We first tried making a linear model and had a high R^2 value but we saw a pattern in our residual plot so we knew this was not a good model.
data(women)
attach(women)
lmod<-lm(weight~height)
summary(lmod)
##
## Call:
## lm(formula = weight ~ height)
##
## Residuals:
## Min 1Q Median 3Q Max
## -1.7333 -1.1333 -0.3833 0.7417 3.1167
##
## Coefficients:
## Estimate Std. Error t value Pr(>|t|)
## (Intercept) -87.51667 5.93694 -14.74 1.71e-09 ***
## height 3.45000 0.09114 37.85 1.09e-14 ***
## ---
## Signif. codes: 0 '***' 0.001 '**' 0.01 '*' 0.05 '.' 0.1 ' ' 1
##
## Residual standard error: 1.525 on 13 degrees of freedom
## Multiple R-squared: 0.991, Adjusted R-squared: 0.9903
## F-statistic: 1433 on 1 and 13 DF, p-value: 1.091e-14
lreside<-residuals(lmod)
plot(lreside~height)
abline(0,0)
So the next step I took was to make an x^2 variable and use that to make a polynomial model and then check that residual plot as well.
xsq<-height^2
qmod<-lm(weight~height+xsq)
summary(qmod)
##
## Call:
## lm(formula = weight ~ height + xsq)
##
## Residuals:
## Min 1Q Median 3Q Max
## -0.50941 -0.29611 -0.00941 0.28615 0.59706
##
## Coefficients:
## Estimate Std. Error t value Pr(>|t|)
## (Intercept) 261.87818 25.19677 10.393 2.36e-07 ***
## height -7.34832 0.77769 -9.449 6.58e-07 ***
## xsq 0.08306 0.00598 13.891 9.32e-09 ***
## ---
## Signif. codes: 0 '***' 0.001 '**' 0.01 '*' 0.05 '.' 0.1 ' ' 1
##
## Residual standard error: 0.3841 on 12 degrees of freedom
## Multiple R-squared: 0.9995, Adjusted R-squared: 0.9994
## F-statistic: 1.139e+04 on 2 and 12 DF, p-value: < 2.2e-16
qresid<-residuals(qmod)
plot(qresid~height)
abline(0,0)
As we can see this residual plot has no pattern so it is much better and means our polynomial model is better. Also there is a higher correlation coefficient for the polynomial model.

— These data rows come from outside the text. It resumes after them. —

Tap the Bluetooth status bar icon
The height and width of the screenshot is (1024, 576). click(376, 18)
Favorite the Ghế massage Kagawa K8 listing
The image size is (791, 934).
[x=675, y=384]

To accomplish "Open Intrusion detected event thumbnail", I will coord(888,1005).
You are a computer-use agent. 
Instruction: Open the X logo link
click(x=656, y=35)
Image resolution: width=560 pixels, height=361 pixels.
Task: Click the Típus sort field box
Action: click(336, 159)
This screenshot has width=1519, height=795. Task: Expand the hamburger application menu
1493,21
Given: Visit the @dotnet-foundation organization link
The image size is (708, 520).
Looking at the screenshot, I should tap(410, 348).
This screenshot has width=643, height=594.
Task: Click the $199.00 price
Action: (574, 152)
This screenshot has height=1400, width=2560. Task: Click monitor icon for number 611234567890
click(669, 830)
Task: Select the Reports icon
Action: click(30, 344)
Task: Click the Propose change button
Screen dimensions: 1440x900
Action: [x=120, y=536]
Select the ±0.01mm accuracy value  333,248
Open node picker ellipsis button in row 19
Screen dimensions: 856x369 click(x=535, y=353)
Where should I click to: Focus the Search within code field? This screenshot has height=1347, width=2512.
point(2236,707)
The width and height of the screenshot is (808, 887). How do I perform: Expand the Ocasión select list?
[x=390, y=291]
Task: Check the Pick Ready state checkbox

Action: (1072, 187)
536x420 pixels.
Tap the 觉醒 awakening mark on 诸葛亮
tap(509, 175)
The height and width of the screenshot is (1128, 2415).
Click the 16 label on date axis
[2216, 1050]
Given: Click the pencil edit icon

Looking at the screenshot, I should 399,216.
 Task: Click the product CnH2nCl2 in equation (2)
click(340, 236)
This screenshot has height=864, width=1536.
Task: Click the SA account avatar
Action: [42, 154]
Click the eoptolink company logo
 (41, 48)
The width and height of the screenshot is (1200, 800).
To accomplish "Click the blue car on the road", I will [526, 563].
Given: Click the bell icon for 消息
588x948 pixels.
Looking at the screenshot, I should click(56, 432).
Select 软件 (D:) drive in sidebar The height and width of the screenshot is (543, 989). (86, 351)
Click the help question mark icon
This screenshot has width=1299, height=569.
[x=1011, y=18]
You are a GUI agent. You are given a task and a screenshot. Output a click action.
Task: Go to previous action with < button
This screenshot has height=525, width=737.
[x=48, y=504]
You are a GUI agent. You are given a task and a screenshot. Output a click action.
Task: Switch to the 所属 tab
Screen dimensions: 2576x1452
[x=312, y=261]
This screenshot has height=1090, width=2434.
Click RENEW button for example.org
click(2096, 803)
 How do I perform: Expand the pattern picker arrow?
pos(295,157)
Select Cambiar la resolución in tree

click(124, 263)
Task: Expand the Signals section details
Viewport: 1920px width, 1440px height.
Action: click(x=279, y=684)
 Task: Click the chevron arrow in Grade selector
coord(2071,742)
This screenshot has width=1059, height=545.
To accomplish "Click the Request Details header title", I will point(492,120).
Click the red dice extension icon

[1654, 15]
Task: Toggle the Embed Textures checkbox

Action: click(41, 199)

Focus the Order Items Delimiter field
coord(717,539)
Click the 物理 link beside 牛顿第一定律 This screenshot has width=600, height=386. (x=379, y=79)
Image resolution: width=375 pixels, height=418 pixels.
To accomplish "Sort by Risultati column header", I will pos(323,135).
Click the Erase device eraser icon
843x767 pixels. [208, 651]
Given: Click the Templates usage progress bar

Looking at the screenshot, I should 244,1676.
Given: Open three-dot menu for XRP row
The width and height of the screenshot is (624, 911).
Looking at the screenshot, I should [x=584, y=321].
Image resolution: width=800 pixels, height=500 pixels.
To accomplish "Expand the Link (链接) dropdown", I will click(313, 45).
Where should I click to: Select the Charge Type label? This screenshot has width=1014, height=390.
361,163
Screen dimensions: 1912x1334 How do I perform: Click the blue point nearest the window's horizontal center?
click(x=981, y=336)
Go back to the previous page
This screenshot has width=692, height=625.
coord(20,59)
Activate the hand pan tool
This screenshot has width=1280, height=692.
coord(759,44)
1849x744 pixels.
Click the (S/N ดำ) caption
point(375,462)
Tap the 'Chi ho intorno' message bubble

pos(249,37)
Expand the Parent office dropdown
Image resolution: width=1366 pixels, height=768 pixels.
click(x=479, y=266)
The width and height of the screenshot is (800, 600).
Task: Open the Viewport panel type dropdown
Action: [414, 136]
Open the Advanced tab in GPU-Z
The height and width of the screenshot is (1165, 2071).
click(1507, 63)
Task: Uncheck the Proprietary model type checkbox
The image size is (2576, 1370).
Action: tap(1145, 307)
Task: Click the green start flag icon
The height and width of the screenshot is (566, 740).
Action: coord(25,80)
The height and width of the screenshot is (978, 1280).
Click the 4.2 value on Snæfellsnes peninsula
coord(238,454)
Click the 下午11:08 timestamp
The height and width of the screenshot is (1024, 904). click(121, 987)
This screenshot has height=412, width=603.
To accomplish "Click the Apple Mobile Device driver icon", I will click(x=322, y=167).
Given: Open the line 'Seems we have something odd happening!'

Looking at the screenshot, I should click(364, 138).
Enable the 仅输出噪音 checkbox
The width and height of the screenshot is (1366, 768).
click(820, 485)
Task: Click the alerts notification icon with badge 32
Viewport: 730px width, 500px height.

The last thing to do is then compare the two prediction lines and see how our polynomial line actually fits better.
plot(weight~height)
x<- seq(from=58, to=72, by=.1)
coef(qmod)
## (Intercept) height xsq
## 261.87818358 -7.34831933 0.08306399
y<-coef(qmod) [1]+coef(qmod) [2]*x+coef(qmod) [3]*x^2
lines(x,y, lty=1, col=2)
abline(lmod)
As we can see our red line follows a little better than the straight black line.
The other thing we talked about was multicollinearity which is when two of your predictor variables are correlated with each other. We don’t want to see a R^2 value of more than .9 otherwise that could hurt our model’s accuracy because basically two variables will have similar relationships with our response variable.